Contrairement à ce que l’on pourrait imaginer d’un tel retour aux sources, Geneviève Dulude-De Celles refuse le spectaculaire et la dramatisation. Ici, il ne faut pas s’attendre à de grands bouleversements ni à des révélations traumatisantes, comme l’a été Incendies (2010) de Denis Villeneuve ou encore à des retrouvailles déchirantes à l’instar de l’émouvant Lion (2016) de Garth Davis. Les fantômes du passé qu’affronte Mihail demeurent plutôt diffus, insaisissables, voire presque banals.
Ainsi, la réalisatrice privilégie les sensations aux explications, et ce, dans une approche résolument impressionniste ancrée dans le cinéma d’auteur qui refuse de transformer la douleur en spectacle. Cette retenue crée à la fois une subtile mosaïque d’émotions où l’intériorité du personnage se dévoile doucement, mais entraîne néanmoins certaines longueurs dans le récit. Cela dit, on ne peut que saluer le jeu des comédiens qui communique à merveille ce tiraillement intérieur, tributaire de cette douce mélancolie qui se dégage du film.
En effet, Nina Roza n’est pas un film qui cherche à répondre à toutes les questions. Pourquoi Mihail est-il parti? Pourquoi ce refus entêté de regarder en arrière et de renier une culture pourtant vibrante comme le film la présente? Le scénario laisse volontairement ces zones dans l’ombre, préférant observer les effets du déracinement plutôt que d’en expliquer les causes. Ce choix narratif demande au spectateur de combler les vides ou d’accepter qu’ils persistent après la projection.
L’un des aspects les plus riches du film réside dans le jeu de miroirs qu’il établit entre ses personnages. Mihail, sa fille et la jeune Nina (qui refuse obstinément de quitter son village natal pour suivre une resplendissante formation en arts visuels à Florence malgré son immense talent) incarnent trois rapports distincts à l’exil : l’un l’a choisi, l’autre l’a subi, la dernière le rejette corps et âme. Aussi en filigrane, le film apporte une réflexion intéressante sur la marchandisation de l’art contemporain dont Nina subit les contrecoups.

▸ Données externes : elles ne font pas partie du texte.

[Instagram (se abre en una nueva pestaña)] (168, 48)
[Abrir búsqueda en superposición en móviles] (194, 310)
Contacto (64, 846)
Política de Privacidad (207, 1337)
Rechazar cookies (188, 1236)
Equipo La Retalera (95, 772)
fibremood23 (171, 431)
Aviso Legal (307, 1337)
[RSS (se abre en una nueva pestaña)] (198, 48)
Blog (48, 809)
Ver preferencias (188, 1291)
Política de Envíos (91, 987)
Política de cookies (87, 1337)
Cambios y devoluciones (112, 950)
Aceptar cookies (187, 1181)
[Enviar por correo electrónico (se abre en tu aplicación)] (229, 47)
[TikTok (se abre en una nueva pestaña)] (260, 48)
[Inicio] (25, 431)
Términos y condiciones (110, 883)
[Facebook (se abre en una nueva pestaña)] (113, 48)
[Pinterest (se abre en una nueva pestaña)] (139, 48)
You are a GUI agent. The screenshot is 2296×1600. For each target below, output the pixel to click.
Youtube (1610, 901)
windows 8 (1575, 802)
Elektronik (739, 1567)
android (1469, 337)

Visuellement, les images restent de toute beauté, à la fois sobres, mais évocatrices. La lettre d’amour que signe la réalisatrice pour la Bulgarie, notamment avec une bande-sonore truffée de chansons issues du folklore bulgare ou encore par le charme romantique du village, habité par des Roumains sympathiques remplis de chaleur et de convivialité, ajoute beaucoup de force au film. Une chose est sûre : dans un film de Geneviève Dulude-De Celles, on danse et c’est dans ces moments pures que les personnages se rassemblent!
Porté par des performances tout en retenue, Nina Roza reste un film discret, parfois étiré, mais profondément habité qui séduit davantage par sa sensibilité que par sa narration. Geneviève Dulude-De Celles réussit à capter des états d’âme complexes avec une grande économie de moyens faisant confiance à ses acteurs pour exprimer la richesse intérieure de leurs personnages. Lauréat de l’Ours d’argent du meilleur scénario à la dernière Berlinale, Nina Roza s’inscrit dans la continuité d’un parcours déjà remarqué (Une colonie avait remporté l’Ours de cristal du meilleur film de la section Generation en 2018) et confirme le talent de cette réalisatrice délicate et sensible.